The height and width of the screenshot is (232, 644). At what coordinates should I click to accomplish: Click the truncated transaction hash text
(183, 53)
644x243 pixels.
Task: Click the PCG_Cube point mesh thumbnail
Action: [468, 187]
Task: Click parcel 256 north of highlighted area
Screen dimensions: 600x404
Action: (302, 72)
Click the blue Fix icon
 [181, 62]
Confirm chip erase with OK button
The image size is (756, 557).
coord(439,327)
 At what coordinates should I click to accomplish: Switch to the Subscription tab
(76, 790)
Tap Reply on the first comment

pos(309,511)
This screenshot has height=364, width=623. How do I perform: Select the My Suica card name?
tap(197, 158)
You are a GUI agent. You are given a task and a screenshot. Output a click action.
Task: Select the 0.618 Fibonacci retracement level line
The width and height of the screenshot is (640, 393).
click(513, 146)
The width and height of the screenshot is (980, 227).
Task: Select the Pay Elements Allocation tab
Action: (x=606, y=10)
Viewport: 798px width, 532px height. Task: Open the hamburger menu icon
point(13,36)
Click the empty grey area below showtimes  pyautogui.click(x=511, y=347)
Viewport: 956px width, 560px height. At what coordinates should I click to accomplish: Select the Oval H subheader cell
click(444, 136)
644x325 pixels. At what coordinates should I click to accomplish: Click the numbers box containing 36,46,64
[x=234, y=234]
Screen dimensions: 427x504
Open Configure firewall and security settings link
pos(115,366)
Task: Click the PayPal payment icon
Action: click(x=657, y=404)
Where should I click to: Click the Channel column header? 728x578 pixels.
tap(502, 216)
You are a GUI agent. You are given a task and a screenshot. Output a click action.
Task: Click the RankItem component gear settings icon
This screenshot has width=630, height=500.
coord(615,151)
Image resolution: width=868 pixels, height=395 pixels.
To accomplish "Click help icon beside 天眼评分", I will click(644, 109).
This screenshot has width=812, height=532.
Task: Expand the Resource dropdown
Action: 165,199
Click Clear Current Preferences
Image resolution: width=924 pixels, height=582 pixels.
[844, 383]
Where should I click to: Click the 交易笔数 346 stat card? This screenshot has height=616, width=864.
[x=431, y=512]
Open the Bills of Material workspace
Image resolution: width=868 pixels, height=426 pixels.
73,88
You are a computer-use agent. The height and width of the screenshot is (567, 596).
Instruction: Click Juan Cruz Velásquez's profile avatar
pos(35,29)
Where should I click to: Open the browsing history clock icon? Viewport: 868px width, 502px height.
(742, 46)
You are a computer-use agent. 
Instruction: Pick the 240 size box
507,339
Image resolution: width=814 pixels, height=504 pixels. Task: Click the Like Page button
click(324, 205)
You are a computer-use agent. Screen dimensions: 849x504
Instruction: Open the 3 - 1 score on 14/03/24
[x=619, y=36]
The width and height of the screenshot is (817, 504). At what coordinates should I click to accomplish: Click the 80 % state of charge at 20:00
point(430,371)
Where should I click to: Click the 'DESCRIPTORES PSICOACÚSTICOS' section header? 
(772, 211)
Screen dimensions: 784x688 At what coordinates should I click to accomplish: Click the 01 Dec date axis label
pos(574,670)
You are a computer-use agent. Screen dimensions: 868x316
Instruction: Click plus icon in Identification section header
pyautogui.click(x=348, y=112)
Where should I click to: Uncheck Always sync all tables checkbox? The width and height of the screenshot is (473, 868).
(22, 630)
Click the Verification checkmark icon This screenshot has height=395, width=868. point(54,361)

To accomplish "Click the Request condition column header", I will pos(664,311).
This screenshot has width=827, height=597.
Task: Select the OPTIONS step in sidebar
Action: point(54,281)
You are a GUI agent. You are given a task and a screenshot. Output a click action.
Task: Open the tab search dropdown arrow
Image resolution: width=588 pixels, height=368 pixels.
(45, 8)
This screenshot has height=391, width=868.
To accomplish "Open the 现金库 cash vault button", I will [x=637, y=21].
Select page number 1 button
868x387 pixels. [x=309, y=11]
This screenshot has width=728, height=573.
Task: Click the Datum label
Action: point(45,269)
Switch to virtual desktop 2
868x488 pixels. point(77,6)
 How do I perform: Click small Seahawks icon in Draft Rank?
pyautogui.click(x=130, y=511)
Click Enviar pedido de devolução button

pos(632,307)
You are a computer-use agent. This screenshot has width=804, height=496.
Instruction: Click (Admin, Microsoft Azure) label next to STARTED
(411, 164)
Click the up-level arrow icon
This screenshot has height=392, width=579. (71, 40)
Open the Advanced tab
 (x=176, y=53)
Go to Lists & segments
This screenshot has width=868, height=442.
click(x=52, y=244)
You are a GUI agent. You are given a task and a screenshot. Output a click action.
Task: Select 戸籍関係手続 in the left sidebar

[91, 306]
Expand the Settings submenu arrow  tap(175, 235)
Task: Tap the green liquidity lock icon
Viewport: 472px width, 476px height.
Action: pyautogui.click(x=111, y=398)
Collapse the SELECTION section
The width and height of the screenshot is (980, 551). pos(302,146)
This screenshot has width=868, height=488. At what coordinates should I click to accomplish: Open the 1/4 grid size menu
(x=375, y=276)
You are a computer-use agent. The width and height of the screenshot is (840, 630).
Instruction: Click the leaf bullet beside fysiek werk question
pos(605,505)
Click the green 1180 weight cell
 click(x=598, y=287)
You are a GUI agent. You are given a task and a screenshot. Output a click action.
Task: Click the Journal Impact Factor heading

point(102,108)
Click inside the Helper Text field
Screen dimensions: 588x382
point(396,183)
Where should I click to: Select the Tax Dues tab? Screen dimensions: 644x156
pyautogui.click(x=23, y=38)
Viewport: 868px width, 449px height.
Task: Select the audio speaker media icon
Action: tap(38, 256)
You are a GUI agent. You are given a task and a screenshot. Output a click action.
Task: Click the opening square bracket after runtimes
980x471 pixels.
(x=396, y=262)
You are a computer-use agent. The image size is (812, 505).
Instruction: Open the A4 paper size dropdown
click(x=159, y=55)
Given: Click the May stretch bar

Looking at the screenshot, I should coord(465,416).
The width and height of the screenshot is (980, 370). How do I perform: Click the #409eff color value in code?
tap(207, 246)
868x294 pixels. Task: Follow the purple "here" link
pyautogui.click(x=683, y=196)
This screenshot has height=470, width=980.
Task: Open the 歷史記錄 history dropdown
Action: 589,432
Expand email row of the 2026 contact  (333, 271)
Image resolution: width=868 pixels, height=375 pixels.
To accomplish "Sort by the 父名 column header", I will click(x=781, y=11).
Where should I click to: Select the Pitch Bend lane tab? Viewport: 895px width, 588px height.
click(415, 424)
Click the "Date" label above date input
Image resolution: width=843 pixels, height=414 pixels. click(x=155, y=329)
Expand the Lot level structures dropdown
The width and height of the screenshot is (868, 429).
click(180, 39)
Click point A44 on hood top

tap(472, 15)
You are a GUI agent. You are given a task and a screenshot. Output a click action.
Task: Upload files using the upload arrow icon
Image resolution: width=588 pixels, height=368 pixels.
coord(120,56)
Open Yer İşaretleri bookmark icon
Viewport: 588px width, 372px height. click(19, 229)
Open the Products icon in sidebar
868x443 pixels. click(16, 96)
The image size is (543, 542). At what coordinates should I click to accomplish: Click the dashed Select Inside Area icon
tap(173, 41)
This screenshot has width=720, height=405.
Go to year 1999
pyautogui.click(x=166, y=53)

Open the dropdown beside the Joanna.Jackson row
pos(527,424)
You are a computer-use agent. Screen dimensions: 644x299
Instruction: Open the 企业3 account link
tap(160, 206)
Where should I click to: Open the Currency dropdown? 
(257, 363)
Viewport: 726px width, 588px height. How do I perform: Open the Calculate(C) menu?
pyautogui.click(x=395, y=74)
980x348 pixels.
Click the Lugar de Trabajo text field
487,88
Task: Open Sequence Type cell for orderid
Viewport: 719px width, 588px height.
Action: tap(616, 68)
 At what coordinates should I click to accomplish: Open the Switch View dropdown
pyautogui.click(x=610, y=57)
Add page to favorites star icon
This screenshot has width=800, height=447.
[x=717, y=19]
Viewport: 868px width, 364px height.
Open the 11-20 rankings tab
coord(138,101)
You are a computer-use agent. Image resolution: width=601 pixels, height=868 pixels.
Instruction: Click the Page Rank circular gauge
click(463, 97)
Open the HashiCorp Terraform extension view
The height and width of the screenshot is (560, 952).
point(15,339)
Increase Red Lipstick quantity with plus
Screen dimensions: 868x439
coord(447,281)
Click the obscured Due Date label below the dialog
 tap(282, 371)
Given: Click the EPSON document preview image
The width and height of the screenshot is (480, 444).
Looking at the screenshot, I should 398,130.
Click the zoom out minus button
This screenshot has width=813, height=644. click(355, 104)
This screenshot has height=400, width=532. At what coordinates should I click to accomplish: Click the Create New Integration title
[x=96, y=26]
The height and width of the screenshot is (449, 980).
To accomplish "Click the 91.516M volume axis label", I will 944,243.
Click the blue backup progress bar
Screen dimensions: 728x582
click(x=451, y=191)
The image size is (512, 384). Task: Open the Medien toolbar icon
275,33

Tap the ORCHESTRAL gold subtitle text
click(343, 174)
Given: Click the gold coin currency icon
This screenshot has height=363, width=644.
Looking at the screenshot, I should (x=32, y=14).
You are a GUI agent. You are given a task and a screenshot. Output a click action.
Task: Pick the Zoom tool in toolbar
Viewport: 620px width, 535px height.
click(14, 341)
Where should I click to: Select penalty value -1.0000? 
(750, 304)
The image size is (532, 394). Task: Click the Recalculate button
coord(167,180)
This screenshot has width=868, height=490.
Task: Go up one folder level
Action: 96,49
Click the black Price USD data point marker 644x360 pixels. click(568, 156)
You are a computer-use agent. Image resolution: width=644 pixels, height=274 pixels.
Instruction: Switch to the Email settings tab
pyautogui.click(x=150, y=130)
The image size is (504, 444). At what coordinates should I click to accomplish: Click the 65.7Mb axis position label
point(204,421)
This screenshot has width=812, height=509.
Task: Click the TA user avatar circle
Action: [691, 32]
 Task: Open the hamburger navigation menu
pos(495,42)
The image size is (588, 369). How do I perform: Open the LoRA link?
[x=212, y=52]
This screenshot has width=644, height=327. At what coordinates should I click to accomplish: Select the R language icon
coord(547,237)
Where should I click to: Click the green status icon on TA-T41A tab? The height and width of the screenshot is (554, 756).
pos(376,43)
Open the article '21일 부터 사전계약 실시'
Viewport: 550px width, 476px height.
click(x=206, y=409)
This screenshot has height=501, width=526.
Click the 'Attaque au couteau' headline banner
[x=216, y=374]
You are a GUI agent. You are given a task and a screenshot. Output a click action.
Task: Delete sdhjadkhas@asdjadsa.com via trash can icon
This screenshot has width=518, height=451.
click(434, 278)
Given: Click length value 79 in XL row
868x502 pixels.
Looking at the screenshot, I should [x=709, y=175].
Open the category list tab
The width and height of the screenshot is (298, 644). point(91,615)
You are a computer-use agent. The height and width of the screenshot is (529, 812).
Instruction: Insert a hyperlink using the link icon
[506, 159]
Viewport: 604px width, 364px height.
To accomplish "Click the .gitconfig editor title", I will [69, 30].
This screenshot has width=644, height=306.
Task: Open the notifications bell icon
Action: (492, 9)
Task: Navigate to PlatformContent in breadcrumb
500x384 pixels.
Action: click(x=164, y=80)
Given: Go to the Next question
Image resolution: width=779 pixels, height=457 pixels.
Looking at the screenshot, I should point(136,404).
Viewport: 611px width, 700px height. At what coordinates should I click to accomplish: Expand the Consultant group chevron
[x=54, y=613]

_____

Give back, exactly as written, the stretch from the line with "Viewport: 798px width, 532px" through the line with "Screen dimensions: 427x504", and no other lines from the records above.

RESPONSE AREA →
Viewport: 798px width, 532px height. Task: Open the hamburger menu icon
point(13,36)
Click the empty grey area below showtimes  pyautogui.click(x=511, y=347)
Viewport: 956px width, 560px height. At what coordinates should I click to accomplish: Select the Oval H subheader cell
click(444, 136)
644x325 pixels. At what coordinates should I click to accomplish: Click the numbers box containing 36,46,64
[x=234, y=234]
Screen dimensions: 427x504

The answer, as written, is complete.